2.6 11S球蛋白G2中A2鏈的B細胞線性抗原表位的綜合預測

綜合DNAStar、SOPMA、BepiPred和ABCpred四種軟件的預測結果，如圖5所示，4 種軟件均包含的表位分別是37KPDNRIE43、79PSYTNGP85、114SQQRGRSQRP123，這些表位最可能是11S球蛋白G2中A2鏈的線性表位。此外，由3種軟件預測的共有表位有52WNPNNK57、196QQGGSQSQKGKQQE209、241QGENEEED248、267RKPQQEEDDDDEEEQ281、287TDKGC291。這些表位成為11S球蛋白G2中A2鏈抗原表位的可能性也比較大，可作為研究重點。

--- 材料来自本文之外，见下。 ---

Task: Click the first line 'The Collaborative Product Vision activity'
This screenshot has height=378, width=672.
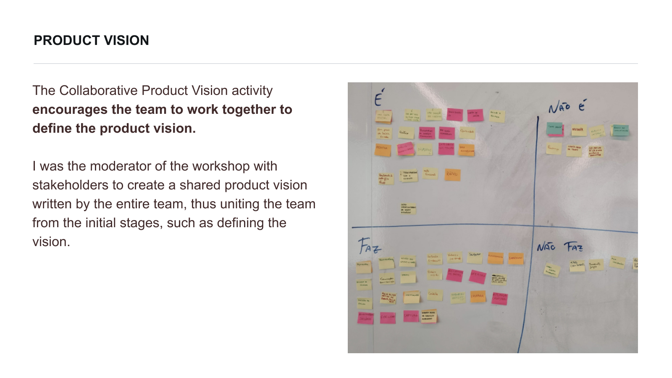Action: 152,90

圖5 DNAStar、SOPMA、BepiPred和ABCpred預測結果Fig. 5 Results predicted by DNAStar, SOPMA, BepiPred and ABCpred

2.7 DiscoTope 2.0 Server預測的構象表位結果

圖6 DiscoTope 2.0 Server預測的構象表位結果Fig. 6 Conformational epitopes predicted by DiscoTope 2.0 Server

圖7 11S球蛋白G2中A2鏈的構象表位示意圖Fig. 7 Schematic diagram of conformational epitopes of the A2 chain of 11S globulin G2

DiscoTope服務器根據11S球蛋白G2中A2鏈的三維結構，利用新的表位傾向的氨基酸評分和表面可及性預測得到的B細胞構象表位如圖6所示，在蛋白三維結構中構象表位的示意圖如圖7所示。可以發現這些構象表位的氨基酸殘基多位于無規則卷曲處。

3 結 論

本研究運用NCBI GenBank數據庫找到11S球蛋白G2中A2鏈的蛋白質序列，在PDB數據庫中找到目標蛋白的同源蛋白，使用SWISS-MODEL、Deep View 4.1等對目標蛋白進行同源建模與穩定性評估，使用DiscoTope 2.0 Server軟件預測B細胞構象表位，通過預測結果發現構象表位多位于無規則卷曲處。綜合運用DNAStar、SOPMA、BepiPred和ABCpred等生物信息學軟件對11S球蛋白G2中A2鏈的二級結構進行分析，這4種軟件基于不同的算法和數據庫，預測結果也不完全相同，僅僅通過一種軟件預測有較大的局限性，因此將其結果綜合分析以提高預測的準確率。最終定位了B細胞線性結合表位，有可能是11S球蛋白G2中A2鏈的線性表位有：37KPDNRIE43、79PSYTNGP85、114SQQRGRSQRP123、52WNPNNK57、196QQGGSQSQKGKQQE209、241QGENEEED248、267RKPQQEEDDDDEEEQ281、287TDKGC291。本研究縮小了檢測范圍，為后續的制肽、免疫等操作找出更準確的肽序，為找出更準確抗體來檢測食品中的大豆過敏原提供了便利。本研究將為后期開發適合檢測我國大豆過敏人群的食品大豆過敏檢測技術提供理論支持。